Nirgendwo ist überall. Iranische Exilverlage

„In der iranischen Welt geht es dem Buch nicht gut“, so beginnt Nazmjou seinen Bericht und beschreibt die Welt als einen Kulturraum, in dem es um 100 Millionen potentielle Leser geht, im Iran, in Afghanistan, in Tadschikistan und natürlich in einer Diaspora von mehreren Millionen Menschen, zerstreut über den Erdball, von Australien bis Amerika, von Malaysia bis Europa.
Er berichtet, wie er kurz nach der Verlagsgründung fast alle ihm bekannten AutorInnen im Iran kontaktiert und ihnen angeboten hat, ihre Manuskripte bei ihm zu publizieren. Die Antworten, die er bekam, sind erheiternd und lehrreich zugleich. Man erfährt, wie Zensur funktioniert, wer die Zensoren sind, welche Worte und Begriffe tabu sind und wie zurückgeschickte Manuskripte nach ihrer Ablehnung oder „Verbesserung“ aussehen.
Nazmjou schätzt die Zahl der potentiellen LeserInnen in der Diaspora auf zehn Millionen, seinen Kunden versendet er Manuskripte und stellt ihnen E- und Papierversion (printed on demand) zur Verfügung. InteressentInnen aus dem Iran bietet er Downloads und E-Books an. Sein Verlag erhalte zahlreiche Manuskripte aus dem Iran, hauptsächlich solche, die an den dortigen Zensurbehörden gescheitert seien. Doch „wir wählen nur einige zur Veröffentlichung aus“, sagt Nazmjou und wiederholt seine Maxime: „Entscheidend ist die Textqualität.“
Weltautoren auf Persisch

"Nach dem Erdbeben", von Haruki Murakami, auf Persisch - Naakojaa-Verlag
„Nach dem Erdbeben“, von Haruki Murakami, auf Persisch – Naakojaa-Verlag

2014 startete Naakojaa ein neues Projekt. Der Verlag begann, persischsprachige Fassungen der Bücher von Marguerite Duras, Romain Gary, Julian Barnes und Haruki Murakami zu publizieren. Zugleich ist Naakojaa so etwas wie das persische Amazon. Der Verlag bietet seinen Kunden nicht nur die eigenen oder im Iran veröffentlichte Bücher an, sondern auch die der Konkurrenten, also anderer Exilverlage. Mehr noch: Auf dem Portal von Naakojaa wird für diese Konkurrenten sogar geworben, sie sind dort mit eigenen Logos und Angeboten präsent.
Schwieriges Dasein
Nicht alle iranischen Exilverlage sind so breit aufgestellt wie Naakooja. Die meisten sind überwiegend mit Exilliteratur befasst. Verständlich, dass die Zahl ihrer Publikationen überschaubar ist, manche von ihnen verlegen nicht mehr als zwei bis drei Bücher im Jahr. Sie nennen sich zwar Verlage, doch sind meist eher Buchhandlungen mit all den Problemen, mit denen sich kleine Buchläden auseinandersetzen müssen.

+ + + + + + +

## Nutzung der Informationen
1) Prüfe, ob die folgenden Aussagen mit dem Text über iranische Exilverlage übereinstimmen, und belege jede Antwort mit den entscheidenden Worten aus dem Text. (a) Nazmjou schätzt die Zahl der potentiellen Leserinnen und Leser in der Diaspora auf zehn Millionen. (b) Naakojaa bietet seinen Kunden ausschließlich eigene Bücher an. (c) Nazmjous Verlag veröffentlicht alle Manuskripte, die er aus dem Iran erhält.
2) Gib aus dem Text über iranische Exilverlage den Teil wieder, der mit den Worten „Nirgendwo ist überall.“ beginnt und mit „Malaysia bis Europa.“ endet, und benenne dabei „Nazmjou“ in „N.“ um.

## Erfasste Daten
+ + + + + + +

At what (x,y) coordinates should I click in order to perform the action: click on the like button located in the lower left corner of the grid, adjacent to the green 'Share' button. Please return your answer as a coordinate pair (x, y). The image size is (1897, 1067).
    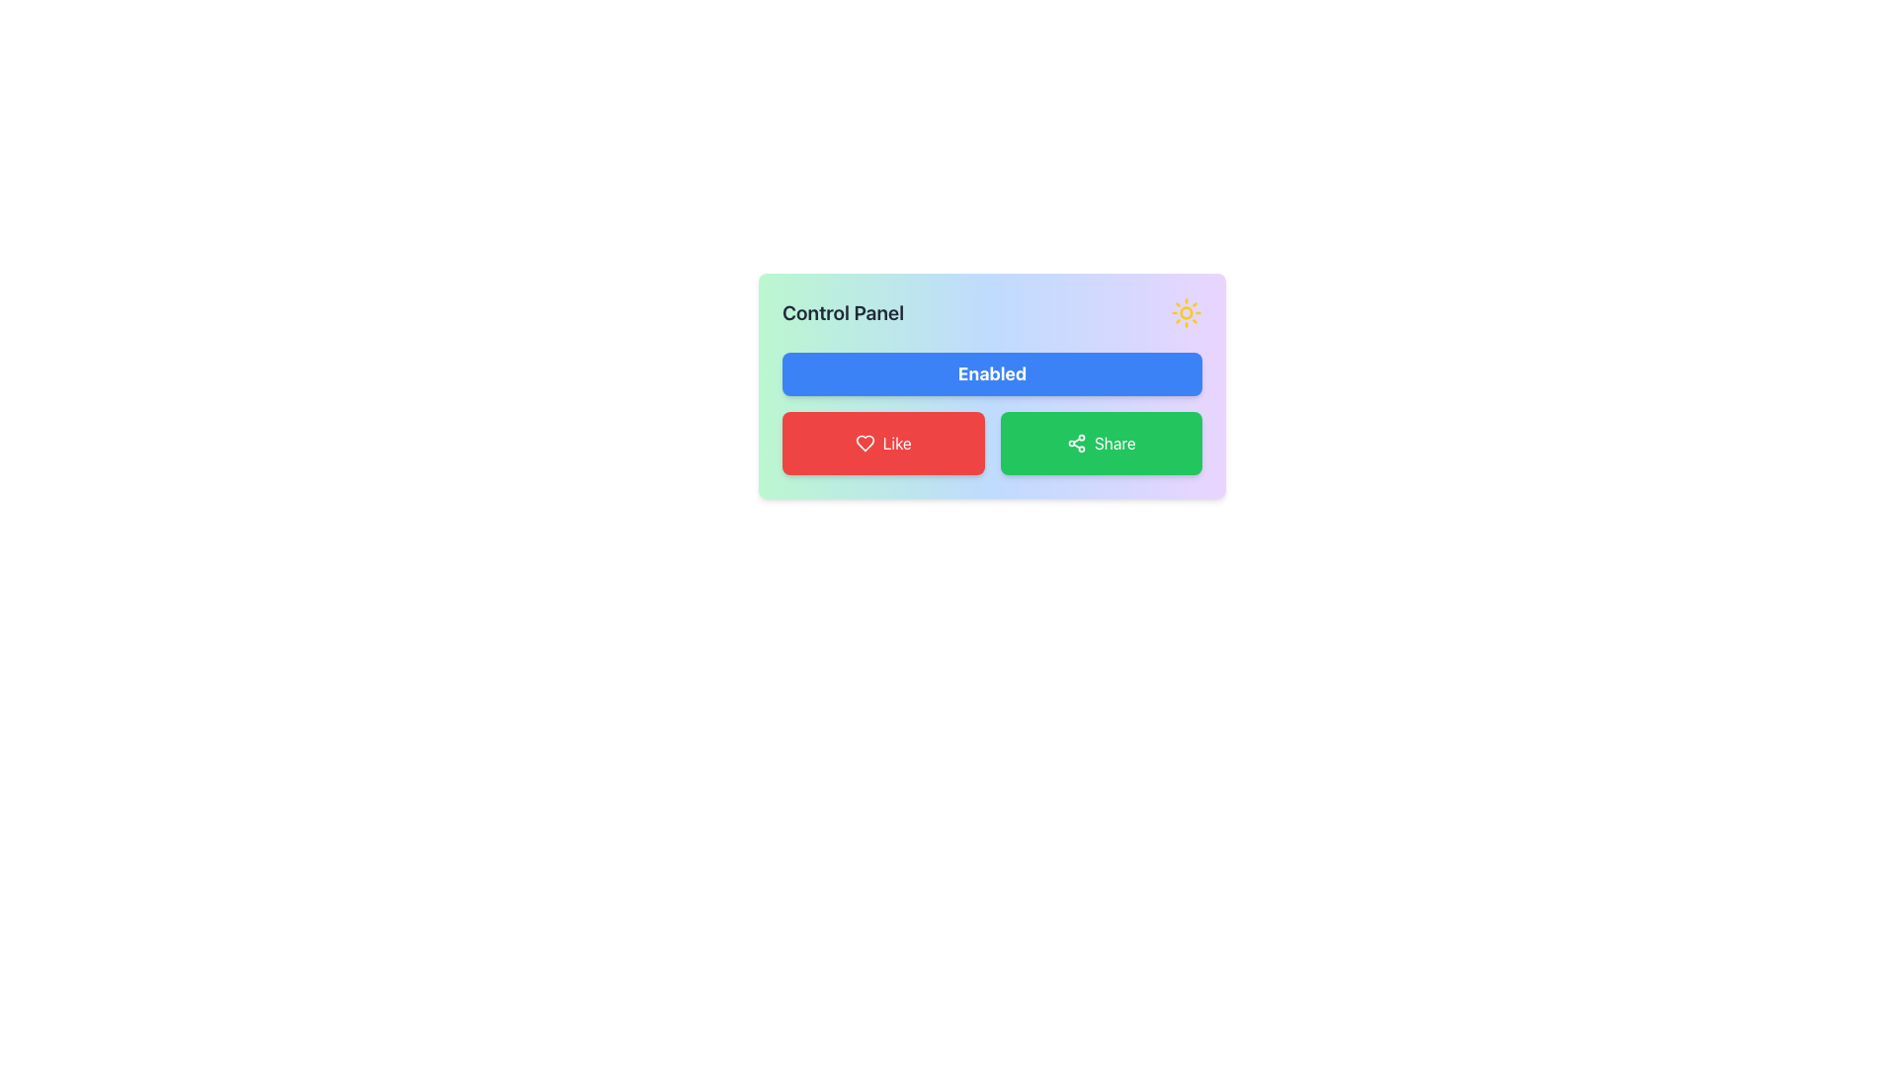
    Looking at the image, I should click on (882, 442).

+ + + + + + +

## Ergebnisse je Aufgabe
1)
(a) Ja: „Nazmjou schätzt die Zahl der potentiellen LeserInnen in der Diaspora auf zehn Millionen“
(b) Nein: „Der Verlag bietet seinen Kunden nicht nur die eigenen oder im Iran veröffentlichte Bücher an, sondern auch die der Konkurrenten“
(c) Nein: „wir wählen nur einige zur Veröffentlichung aus“

2)
Nirgendwo ist überall. Iranische Exilverlage

„In der iranischen Welt geht es dem Buch nicht gut“, so beginnt N. seinen Bericht und beschreibt die Welt als einen Kulturraum, in dem es um 100 Millionen potentielle Leser geht, im Iran, in Afghanistan, in Tadschikistan und natürlich in einer Diaspora von mehreren Millionen Menschen, zerstreut über den Erdball, von Australien bis Amerika, von Malaysia bis Europa.